Summary

Rochester receives a note from a man named Daniel Cosway, one of Alexander Cosway's bastard children. The note informs Rochester of Antoinette's depraved background: her father was a detestable, wicked slave owner and her mother a spoilt woman who died a dangerous lunatic. Daniel Cosway writes that he considers it his Christian duty to warn Rochester about his new wife. Daniel advises Rochester to visit him in the nearby town of Massacre.

After reading the letter at the bathing pool, Rochester walks back to the house, sweating and trembling, and he crushes an orchid along the way. He overhears Amelie and his wife arguing. When Amelie makes a snide comment about Rochester, Antoinette slaps her; the two fight until Rochester intervenes, and then Amelie leaves the room, singing about a "white cockroach." In her anger, Antoinette tears up a bed sheet with scissors.

When Christophine enters, Antoinette asks her if what Amelie has said is indeed true—that Christophine is leaving. Christophine confirms that she is going to work with her son, leaving the estate and its unfriendly master. Amelie reenters the room, smiling mischievously at Rochester, but Christophine threatens Amelie. After both servants exit, Antoinette tries to explain to her husband how painful it is to be rejected by both Black people and the English, but he cannot understand.

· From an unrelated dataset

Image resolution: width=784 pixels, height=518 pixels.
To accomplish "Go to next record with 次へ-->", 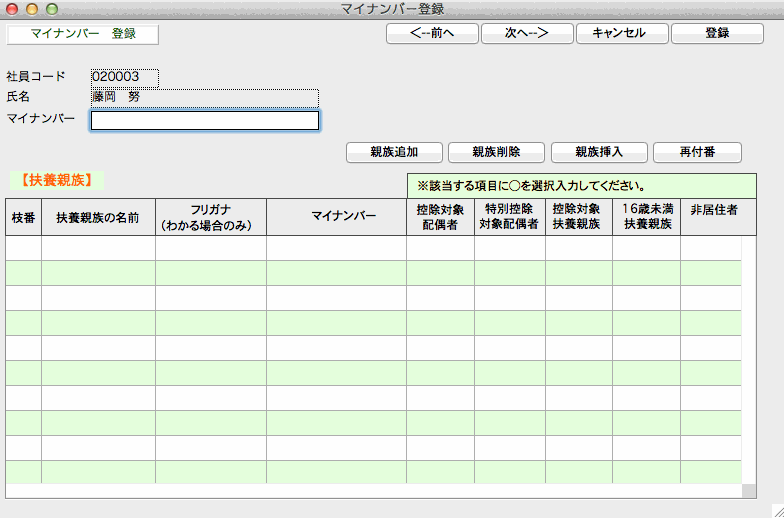I will pos(526,33).
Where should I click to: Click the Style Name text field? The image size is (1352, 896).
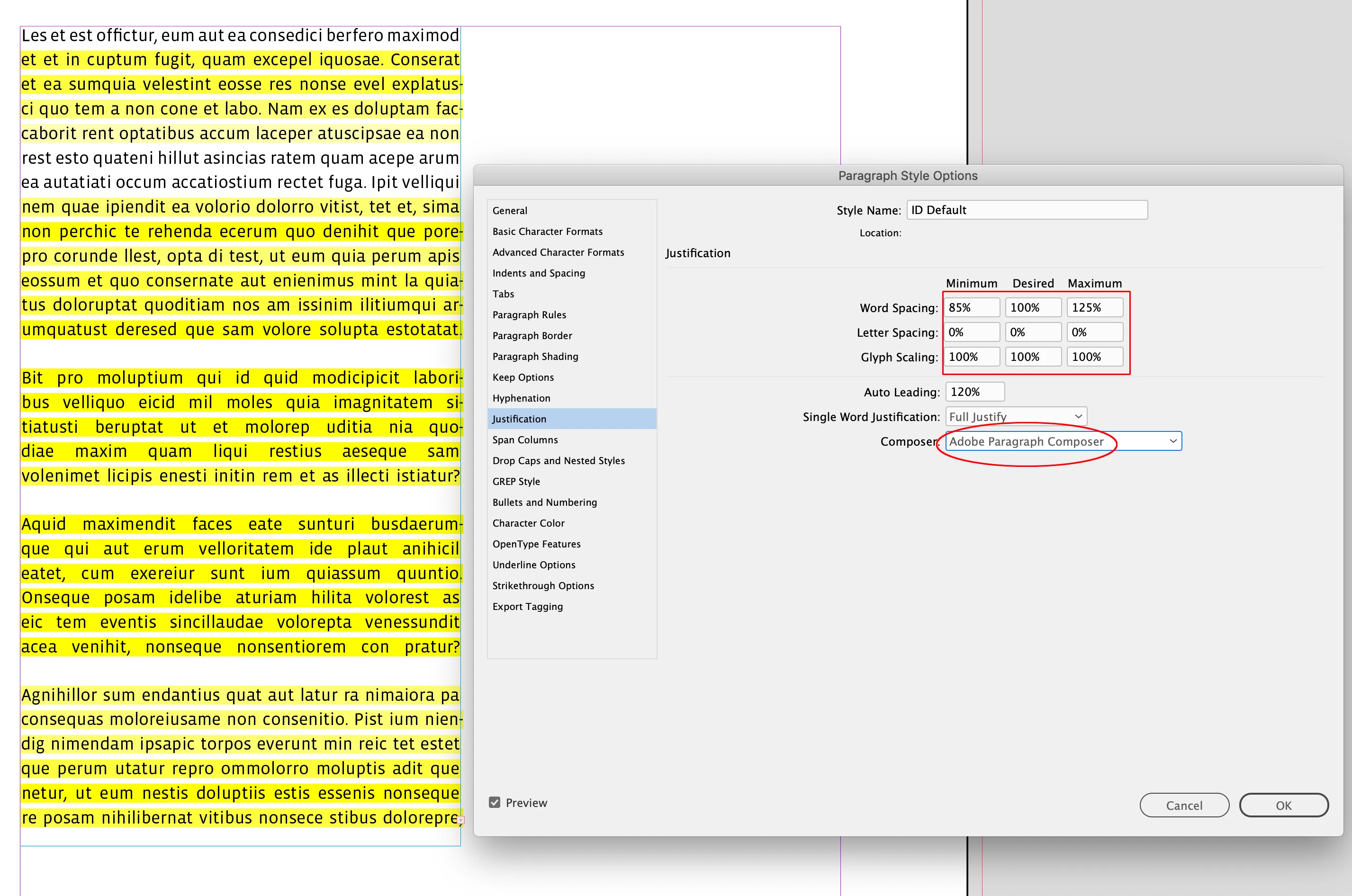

Later that day, as Rochester walks in the forest, he begins to think that his father, his brother, and Richard Mason have deliberately tricked him into marrying a lunatic, that "they all knew." As he prepares to head home, he encounters a girl who screams at the sight of him and runs away. Left alone in the chilly and dark forest, Rochester loses his way. Finally, Baptiste appears and leads Rochester back, dismissing his questions about zombies and the seemingly haunted road. Finding Antoinette's door bolted, Rochester goes to his room, where he drinks alone, reading a chapter on obeah in a book called The Glittering Coronet of Isles.

Analysis

The introduction of Daniel Cosway deepens Rhys's exploration of inherited suffering. With a white father and a Black mother, Daniel represents the racially split counterpart to Antoinette's culturally split identity; he is even more dramatically torn between the races than his fully white sister. Like Antoinette, whose mother disowns and rejects her, Daniel is also rejected, as a bastard son. He also suffers the indignities of his parentage and is powerless to change his inherited stigma. As rejected children, Daniel and Antoinette share their sense of isolation, displacement, and anger.

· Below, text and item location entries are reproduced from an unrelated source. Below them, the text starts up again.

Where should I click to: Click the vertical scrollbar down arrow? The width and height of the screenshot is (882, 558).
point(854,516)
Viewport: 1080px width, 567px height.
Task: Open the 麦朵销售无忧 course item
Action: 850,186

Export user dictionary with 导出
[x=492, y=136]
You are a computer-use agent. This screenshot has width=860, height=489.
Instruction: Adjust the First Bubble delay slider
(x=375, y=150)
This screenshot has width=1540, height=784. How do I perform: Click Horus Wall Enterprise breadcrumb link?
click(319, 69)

Although Daniel claims he is motivated by a charitable Christian kindness, his letter betrays a deeply rooted spitefulness. Attacking everyone from his own family members to distant acquaintances, Daniel's letter bears the stamp of one who is alone and threatened. Not knowing what to believe, and unequipped to trust his own instinct, Rochester clings to the worst suggestion in Daniel's message, confirming his suspicion that he has been "had." Rochester, too, feels that the world is against him, and he begins to view Antoinette and Christophine as his enemies. Furthermore, Antoinette herself, like Daniel and Rochester, feels mistreated. She feels abused and abandoned by everyone, from Christophine to Amelie to Rochester. Like Mr. Mason before him, Rochester is unsympathetic to Antoinette's plight—that is, her peculiar relationship to the Black community that both embraces and reviles her.

Rochester's walk into the forest echoes Antoinette's recurring nightmare. Like his wife, he feels confused and alone as he enters the woods. The landscape comes to represent his interior world as he stumbles forward on a path that he does not recognize or understand, feeling watched on all sides and cruelly deceived. The small girl who screams and runs when she spots Rochester in the woods aggravates his feelings of isolation and strange alienation. He is a terror to women, who seem to recognize evil in him. Interestingly, Rochester's own mother is never mentioned; he seems totally uninitiated into the world of women. When Rochester returns to Granbois and finds Antoinette's room bolted, it is as though he is closed off from all sides. Reading the book about obeah practices only serves to increase Rochester's feelings of persecution. We later see that, in his lunatic wife, he unknowingly creates the sort of zombie that the obeah book discusses, practicing his own magic and depriving her of her essential spirit.